Safrandolu'da bana kalırsa kişi kendine anlatıyor biz de yan masadan duyuyoruz zaman zaman.


Re: Safrandolu

doruk cansev dedi ki:
Anlatıcı meselesi gerçekten büyük sorun. Bir kere kime anlatıyor?

Ben öykünün kime anlatıldığı konusundaki belirsizliği çok sevdim. Bazı yerlerde daha ekonomik olunsa bu duygu daha da pekişecek bence.

doruk cansev dedi ki:
Yazmaya her oturduğumda bunu aklımın bir kıyısında tutuyorum, çoğu kez yeterince değerlendiremesem de. Yine de bir çeşit boş levha-okur kurarsak kendisini memnun edecek kadar detay koyduğuma inanıyorum, bu tek taraflı tavrın dışlayıcılığı üstüne düşüneceğim.
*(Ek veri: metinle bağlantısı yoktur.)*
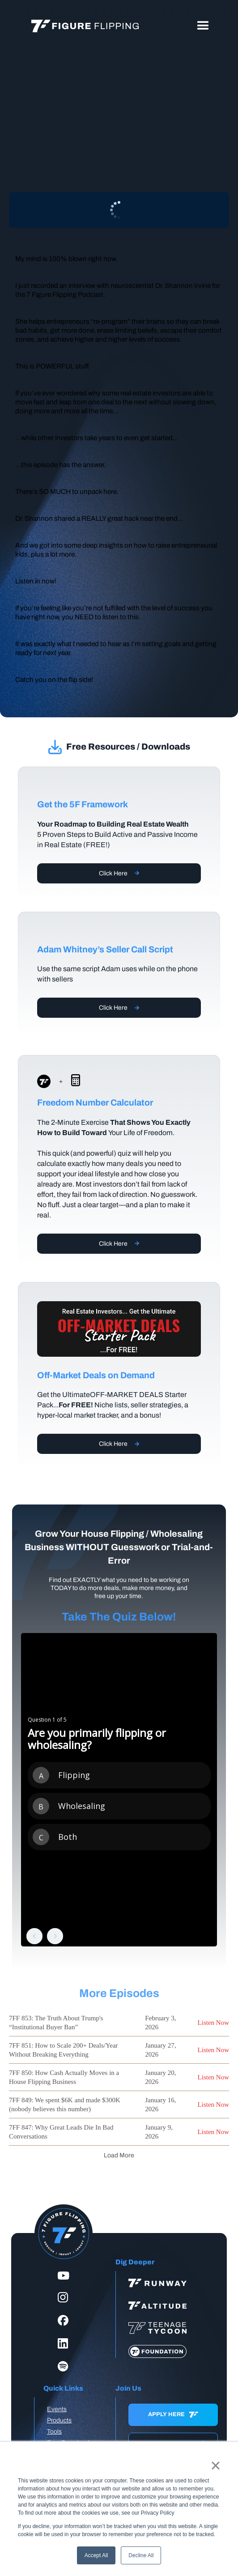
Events (57, 2409)
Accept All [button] (96, 2555)
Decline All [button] (140, 2555)
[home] (83, 26)
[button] (203, 26)
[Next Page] (119, 2155)
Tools (54, 2431)
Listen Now (213, 2022)
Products (59, 2420)
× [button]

Detaylar bana çok boğucu gelmedi, daha çok detayların organize edilmesinde bir akış problemi yaşıyor gibi geldi öykü. Birbirini itmesi gereken öğelerle çekmesi gereken öğeler ters çalışıyor sanki. Sonunda -muhtemelen yazarın aklında birbirine düzgünce bağlanan- çemberler okurda yumak oluyor.